» **Your objective**
Exactly as written, retype the lines that run from the line holding "Show the Teilnahme unsicher (11) list" through the end of the records below. Do not include pictures.

Input material Block Start

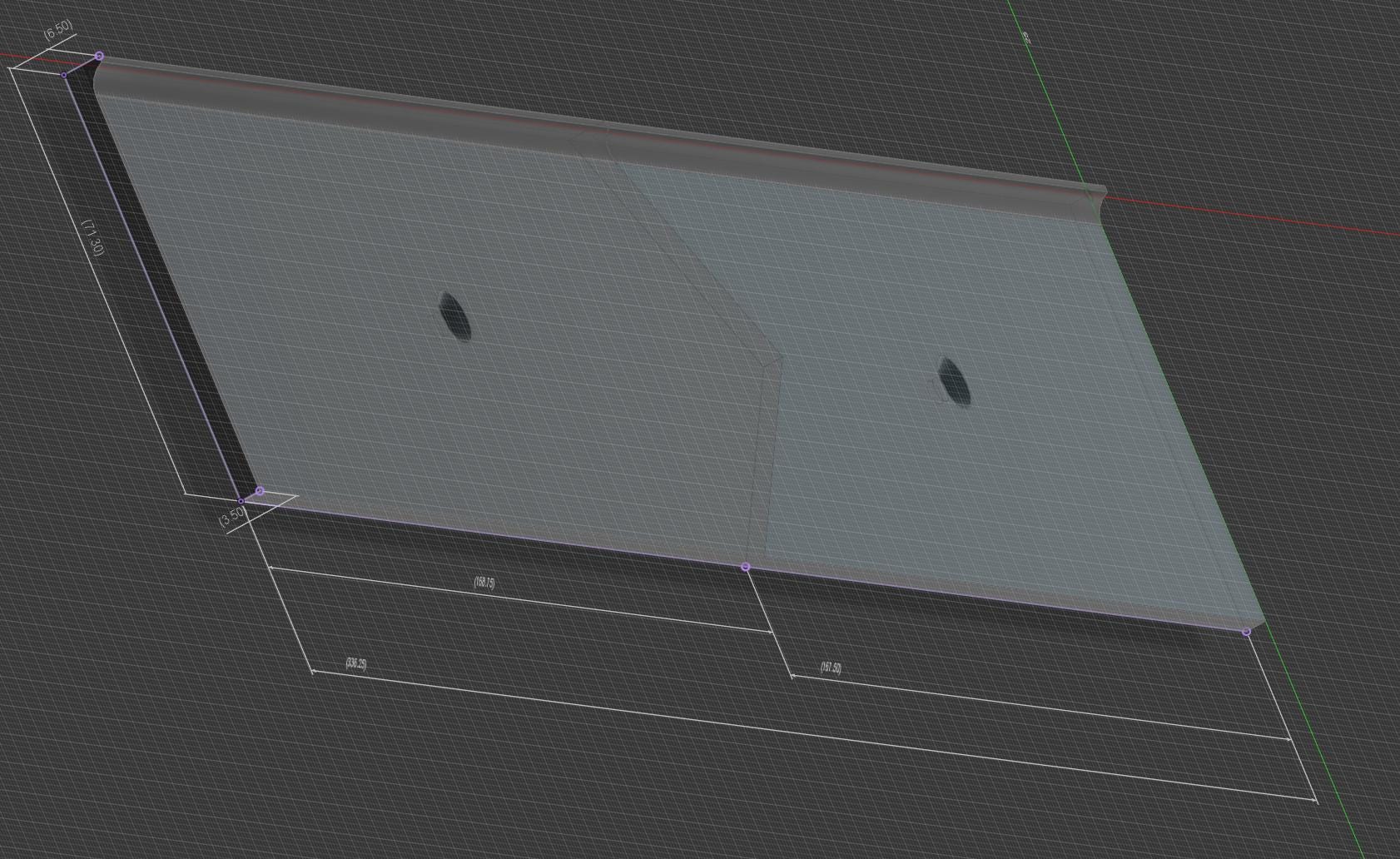Select the (336.25) overall dimension label
Viewport: 1400px width, 859px height.
click(356, 663)
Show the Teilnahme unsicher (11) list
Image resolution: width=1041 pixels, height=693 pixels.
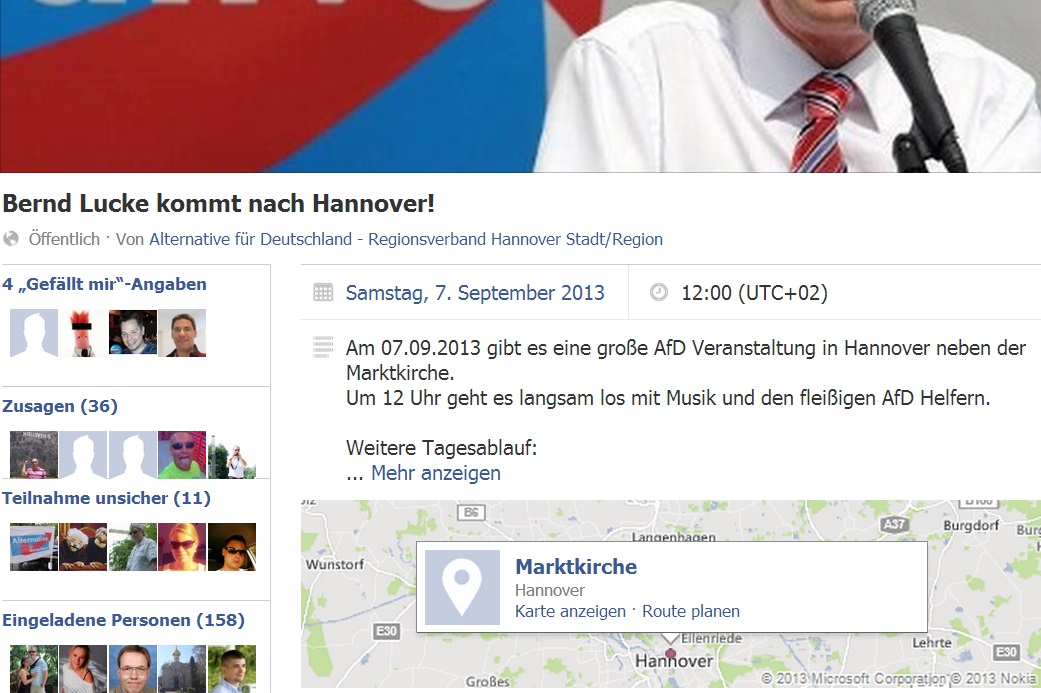click(x=106, y=498)
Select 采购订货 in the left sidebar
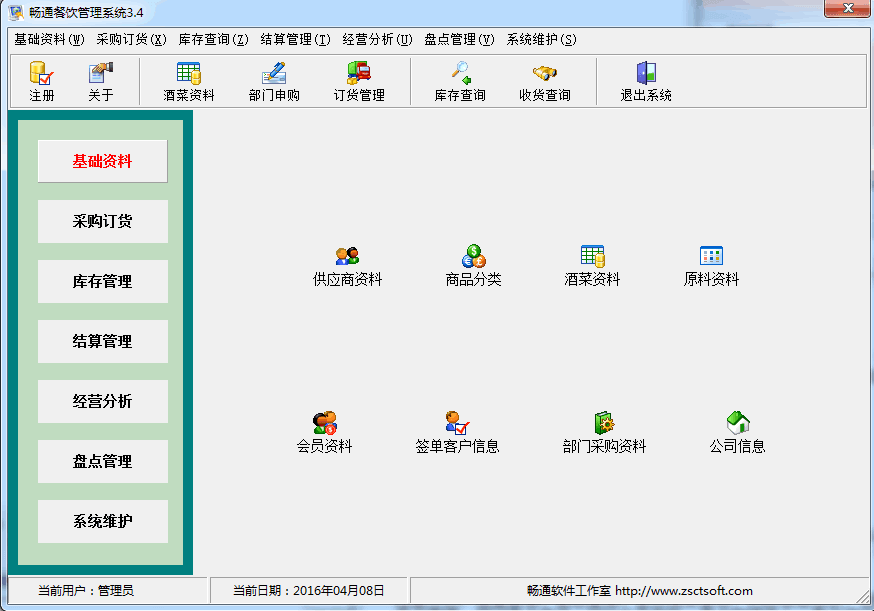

Input material Block End

» **The completed task**
Show the Teilnahme unsicher (11) list
Image resolution: width=1041 pixels, height=693 pixels.
click(x=106, y=498)
Select 采购订货 in the left sidebar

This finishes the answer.